Bakım borçlusunun bakıp gözetme yükümlülüğü aksi kararlaştırılmadığı sürece, bakım alacaklısını ailesi içerisine alıp ikametgâh temini, besleme-giydirme, hastalığında tedavi, manevi yönden de her türlü yardım ve desteği sağlama gibi ödevleri kapsar. Taraflar bu görevlerin yerine getirilip getirilmediği hususunda tanık deliline başvurmuşlar, davalı ayrıca davacının tedavisine ilişkin rapor ve kayıtları dosyaya delil olarak sunmuştur.
Tanık sözleri ve dosyadaki diğer delillerin değerlendirilmesinden, davacının Amasya’da ölünceye kadar bakma sözleşmesine konu bağımsız bölümde ikamet ettiği, davalının buradaki eşyaların alınmasına katkıda bulunduğu, yine davacının zaman zaman İstanbul’da oturan davalı yanına gidip kaldığı, bu arada davacının tedavisinin davalı tarafından yaptırıldığı anlaşılmaktadır. Davacı, 06.07.2005 tarihli bakım sözleşmesinin düzenlendiği tarihten yaklaşık iki yıl sonra vefat etmiştir.

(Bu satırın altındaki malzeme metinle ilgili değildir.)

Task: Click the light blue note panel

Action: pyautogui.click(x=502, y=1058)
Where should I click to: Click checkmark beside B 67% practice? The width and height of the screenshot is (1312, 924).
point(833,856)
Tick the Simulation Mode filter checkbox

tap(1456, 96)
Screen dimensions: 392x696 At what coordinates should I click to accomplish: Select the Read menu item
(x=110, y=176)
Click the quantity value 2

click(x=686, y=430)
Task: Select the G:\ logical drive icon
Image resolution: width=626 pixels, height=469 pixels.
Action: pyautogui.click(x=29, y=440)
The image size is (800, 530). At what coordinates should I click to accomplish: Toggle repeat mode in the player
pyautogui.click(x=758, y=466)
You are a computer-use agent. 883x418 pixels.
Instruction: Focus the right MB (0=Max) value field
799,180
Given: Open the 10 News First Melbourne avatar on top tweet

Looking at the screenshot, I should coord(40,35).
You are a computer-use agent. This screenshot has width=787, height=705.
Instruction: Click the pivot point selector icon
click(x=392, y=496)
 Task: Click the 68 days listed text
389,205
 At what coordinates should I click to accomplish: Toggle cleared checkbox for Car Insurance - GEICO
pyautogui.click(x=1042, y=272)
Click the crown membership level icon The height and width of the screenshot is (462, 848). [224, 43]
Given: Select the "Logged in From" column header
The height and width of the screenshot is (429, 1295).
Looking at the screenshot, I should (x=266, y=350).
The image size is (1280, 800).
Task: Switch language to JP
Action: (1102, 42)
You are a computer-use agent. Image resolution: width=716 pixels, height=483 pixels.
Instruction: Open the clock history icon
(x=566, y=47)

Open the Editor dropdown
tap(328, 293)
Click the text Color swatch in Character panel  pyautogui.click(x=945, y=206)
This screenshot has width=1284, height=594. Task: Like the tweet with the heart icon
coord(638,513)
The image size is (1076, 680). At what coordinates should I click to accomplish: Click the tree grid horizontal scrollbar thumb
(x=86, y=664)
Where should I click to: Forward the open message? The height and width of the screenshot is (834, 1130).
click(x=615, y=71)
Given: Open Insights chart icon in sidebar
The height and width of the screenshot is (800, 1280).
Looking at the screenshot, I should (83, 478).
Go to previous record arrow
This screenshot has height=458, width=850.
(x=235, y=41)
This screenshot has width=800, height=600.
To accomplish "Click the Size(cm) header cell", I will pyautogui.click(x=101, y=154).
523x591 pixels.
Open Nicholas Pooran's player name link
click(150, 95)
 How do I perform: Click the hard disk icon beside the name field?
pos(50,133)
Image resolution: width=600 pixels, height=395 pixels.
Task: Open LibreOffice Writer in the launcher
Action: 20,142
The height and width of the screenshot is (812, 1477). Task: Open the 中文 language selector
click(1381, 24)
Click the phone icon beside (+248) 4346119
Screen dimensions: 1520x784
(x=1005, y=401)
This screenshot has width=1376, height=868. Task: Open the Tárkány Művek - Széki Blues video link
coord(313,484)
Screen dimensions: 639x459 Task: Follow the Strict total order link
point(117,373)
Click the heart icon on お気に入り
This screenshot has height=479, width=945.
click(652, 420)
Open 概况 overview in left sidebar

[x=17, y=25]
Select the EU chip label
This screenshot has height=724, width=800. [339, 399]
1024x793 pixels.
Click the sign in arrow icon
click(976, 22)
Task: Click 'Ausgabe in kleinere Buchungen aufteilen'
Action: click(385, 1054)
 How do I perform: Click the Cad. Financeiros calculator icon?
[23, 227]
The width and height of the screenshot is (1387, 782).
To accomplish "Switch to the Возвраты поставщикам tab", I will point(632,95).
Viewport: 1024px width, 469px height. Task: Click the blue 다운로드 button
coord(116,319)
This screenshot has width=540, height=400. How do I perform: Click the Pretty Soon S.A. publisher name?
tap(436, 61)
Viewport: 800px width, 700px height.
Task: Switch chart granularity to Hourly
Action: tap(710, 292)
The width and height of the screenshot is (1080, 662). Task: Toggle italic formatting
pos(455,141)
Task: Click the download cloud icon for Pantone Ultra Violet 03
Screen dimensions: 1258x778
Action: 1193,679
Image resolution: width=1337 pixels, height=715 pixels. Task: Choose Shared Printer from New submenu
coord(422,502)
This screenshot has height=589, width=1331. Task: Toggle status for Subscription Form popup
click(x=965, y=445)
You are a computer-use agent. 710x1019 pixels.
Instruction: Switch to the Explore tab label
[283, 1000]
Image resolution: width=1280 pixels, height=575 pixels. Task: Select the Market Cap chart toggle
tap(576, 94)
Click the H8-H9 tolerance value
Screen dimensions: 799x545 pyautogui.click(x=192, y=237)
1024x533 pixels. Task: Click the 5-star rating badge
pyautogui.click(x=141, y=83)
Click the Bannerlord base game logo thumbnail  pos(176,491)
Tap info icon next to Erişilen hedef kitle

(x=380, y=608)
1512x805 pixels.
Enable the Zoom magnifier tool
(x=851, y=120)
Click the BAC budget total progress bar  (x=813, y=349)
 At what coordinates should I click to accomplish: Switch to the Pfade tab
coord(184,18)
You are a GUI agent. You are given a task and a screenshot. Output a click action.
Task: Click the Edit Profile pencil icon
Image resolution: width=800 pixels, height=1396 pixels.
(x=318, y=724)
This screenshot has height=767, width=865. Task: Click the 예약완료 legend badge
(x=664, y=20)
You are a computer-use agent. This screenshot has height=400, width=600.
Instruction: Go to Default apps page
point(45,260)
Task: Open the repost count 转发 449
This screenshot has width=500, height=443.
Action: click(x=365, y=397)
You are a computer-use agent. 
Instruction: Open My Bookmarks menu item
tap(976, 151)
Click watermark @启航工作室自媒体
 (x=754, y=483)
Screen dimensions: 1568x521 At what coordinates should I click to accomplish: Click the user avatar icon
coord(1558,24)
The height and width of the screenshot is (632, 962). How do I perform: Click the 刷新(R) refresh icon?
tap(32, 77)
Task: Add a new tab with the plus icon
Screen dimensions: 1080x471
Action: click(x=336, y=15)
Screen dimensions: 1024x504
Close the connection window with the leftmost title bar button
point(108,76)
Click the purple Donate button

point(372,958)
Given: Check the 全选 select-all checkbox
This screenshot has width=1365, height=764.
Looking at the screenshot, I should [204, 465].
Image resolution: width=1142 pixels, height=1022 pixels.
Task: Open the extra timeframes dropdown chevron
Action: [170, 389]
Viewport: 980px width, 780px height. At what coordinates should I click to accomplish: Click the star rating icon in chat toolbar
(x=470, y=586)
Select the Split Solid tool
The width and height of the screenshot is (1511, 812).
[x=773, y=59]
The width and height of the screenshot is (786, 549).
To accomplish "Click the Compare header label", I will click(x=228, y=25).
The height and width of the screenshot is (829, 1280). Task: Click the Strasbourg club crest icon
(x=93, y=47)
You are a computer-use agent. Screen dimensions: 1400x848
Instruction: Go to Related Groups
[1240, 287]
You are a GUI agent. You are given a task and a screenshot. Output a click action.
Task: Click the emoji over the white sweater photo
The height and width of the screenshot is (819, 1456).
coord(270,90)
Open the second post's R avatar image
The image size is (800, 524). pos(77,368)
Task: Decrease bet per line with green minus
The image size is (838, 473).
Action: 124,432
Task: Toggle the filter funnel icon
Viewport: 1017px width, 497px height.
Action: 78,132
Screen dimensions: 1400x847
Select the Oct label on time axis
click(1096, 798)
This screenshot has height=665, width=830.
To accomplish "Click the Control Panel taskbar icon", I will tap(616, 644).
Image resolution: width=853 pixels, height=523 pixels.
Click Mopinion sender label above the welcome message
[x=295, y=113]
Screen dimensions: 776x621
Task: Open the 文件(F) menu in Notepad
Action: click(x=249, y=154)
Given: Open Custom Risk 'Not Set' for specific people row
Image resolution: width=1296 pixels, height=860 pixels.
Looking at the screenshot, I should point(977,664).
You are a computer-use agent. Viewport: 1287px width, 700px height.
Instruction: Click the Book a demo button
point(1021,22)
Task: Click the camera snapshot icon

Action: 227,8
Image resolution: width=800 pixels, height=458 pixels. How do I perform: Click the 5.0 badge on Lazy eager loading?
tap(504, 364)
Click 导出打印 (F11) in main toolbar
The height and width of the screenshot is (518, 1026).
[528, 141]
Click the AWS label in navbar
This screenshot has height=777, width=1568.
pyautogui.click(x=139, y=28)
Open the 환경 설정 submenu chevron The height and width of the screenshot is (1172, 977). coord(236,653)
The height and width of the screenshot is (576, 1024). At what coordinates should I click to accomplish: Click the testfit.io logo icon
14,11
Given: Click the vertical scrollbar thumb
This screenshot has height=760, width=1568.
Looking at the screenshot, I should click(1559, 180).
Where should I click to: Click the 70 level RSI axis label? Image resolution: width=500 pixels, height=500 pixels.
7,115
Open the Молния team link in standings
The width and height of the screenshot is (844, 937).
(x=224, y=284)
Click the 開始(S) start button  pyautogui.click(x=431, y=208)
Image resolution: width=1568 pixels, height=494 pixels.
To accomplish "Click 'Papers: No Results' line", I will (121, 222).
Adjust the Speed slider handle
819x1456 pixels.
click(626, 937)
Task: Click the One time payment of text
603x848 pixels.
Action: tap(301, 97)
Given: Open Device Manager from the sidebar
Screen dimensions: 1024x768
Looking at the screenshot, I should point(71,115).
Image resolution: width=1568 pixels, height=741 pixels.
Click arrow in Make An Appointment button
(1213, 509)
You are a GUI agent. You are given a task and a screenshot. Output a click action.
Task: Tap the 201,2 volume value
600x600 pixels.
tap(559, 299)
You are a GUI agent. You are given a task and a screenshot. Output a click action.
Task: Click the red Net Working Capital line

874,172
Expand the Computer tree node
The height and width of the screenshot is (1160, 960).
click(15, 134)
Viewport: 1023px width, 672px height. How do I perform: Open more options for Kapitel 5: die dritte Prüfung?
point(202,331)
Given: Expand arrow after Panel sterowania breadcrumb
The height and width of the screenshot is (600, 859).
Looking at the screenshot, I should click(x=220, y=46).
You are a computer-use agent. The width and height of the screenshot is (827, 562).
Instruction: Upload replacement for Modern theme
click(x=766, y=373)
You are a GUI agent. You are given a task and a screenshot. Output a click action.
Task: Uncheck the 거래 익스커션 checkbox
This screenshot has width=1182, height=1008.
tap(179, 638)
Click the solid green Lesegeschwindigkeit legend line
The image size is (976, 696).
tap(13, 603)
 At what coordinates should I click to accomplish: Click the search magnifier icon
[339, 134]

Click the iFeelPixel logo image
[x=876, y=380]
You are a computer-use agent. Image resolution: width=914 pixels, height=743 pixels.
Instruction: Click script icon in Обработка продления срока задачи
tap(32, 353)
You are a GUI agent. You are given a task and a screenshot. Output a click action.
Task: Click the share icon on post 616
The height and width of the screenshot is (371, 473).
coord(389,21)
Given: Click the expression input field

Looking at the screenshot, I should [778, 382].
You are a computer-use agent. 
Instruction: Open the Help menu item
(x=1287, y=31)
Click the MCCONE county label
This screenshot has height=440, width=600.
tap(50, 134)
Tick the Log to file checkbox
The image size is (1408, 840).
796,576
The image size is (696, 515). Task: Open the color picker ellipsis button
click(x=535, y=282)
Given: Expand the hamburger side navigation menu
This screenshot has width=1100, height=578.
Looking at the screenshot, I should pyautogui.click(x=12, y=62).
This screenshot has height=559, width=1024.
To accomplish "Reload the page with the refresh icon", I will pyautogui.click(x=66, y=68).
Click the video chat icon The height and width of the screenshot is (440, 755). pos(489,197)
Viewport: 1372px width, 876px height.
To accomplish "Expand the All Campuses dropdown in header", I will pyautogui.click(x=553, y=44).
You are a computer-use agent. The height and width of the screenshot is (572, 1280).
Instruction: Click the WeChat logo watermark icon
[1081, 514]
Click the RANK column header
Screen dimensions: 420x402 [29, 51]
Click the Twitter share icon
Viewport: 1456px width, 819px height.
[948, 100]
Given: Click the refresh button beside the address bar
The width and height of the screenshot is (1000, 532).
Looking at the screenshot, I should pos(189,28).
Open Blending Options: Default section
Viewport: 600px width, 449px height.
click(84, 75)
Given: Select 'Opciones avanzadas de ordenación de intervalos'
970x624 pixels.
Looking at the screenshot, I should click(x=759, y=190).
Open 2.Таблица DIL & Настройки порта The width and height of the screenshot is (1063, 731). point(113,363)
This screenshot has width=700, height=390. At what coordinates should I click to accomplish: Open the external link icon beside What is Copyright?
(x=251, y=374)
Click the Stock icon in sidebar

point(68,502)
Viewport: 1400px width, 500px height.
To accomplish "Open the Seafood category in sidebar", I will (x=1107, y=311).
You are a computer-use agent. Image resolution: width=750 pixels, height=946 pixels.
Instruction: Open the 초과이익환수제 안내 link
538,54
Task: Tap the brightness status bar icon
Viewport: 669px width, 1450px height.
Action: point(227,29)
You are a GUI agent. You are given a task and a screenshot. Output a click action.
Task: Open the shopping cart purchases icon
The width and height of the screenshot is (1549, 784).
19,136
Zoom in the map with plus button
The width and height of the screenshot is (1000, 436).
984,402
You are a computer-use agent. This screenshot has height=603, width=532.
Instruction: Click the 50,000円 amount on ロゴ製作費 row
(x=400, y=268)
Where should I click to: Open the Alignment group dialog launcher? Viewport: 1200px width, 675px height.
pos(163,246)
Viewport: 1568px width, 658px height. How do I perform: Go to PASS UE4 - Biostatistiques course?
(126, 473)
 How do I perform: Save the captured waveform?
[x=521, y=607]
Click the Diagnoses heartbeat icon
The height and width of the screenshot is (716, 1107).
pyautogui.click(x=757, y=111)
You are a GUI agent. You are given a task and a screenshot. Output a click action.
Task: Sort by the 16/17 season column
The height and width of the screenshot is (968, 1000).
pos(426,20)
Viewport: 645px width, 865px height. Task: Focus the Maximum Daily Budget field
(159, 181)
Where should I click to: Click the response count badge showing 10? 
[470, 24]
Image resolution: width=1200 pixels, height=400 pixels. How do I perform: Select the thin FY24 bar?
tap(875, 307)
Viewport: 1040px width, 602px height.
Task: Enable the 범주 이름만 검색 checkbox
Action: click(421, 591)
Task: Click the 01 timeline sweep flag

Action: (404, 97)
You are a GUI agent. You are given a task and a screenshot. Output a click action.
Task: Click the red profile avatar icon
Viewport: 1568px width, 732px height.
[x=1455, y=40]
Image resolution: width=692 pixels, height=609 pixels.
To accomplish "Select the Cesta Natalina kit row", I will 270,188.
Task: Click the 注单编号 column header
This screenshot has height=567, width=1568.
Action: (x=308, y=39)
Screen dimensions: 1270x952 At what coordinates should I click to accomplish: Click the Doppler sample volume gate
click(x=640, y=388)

Arada geçen sürede davalı ...’in davacı bakım alacaklısına bakıp gözettiği dosyadaki delillerle sabit olduğundan, davanın reddi yerine delillerin takdirinde yanılgıya düşülmek suretiyle kabulü doğru değildir.
Karar açıklanan nedenle bozulmalıdır.
SONUÇ: Temyiz olunan kararın yukarıda açıklanan nedenlerle BOZULMASINA, peşin harcın istek halinde yatırana geri verilmesine, 27.01.2010 tarihinde oybirliği ile karar verildi.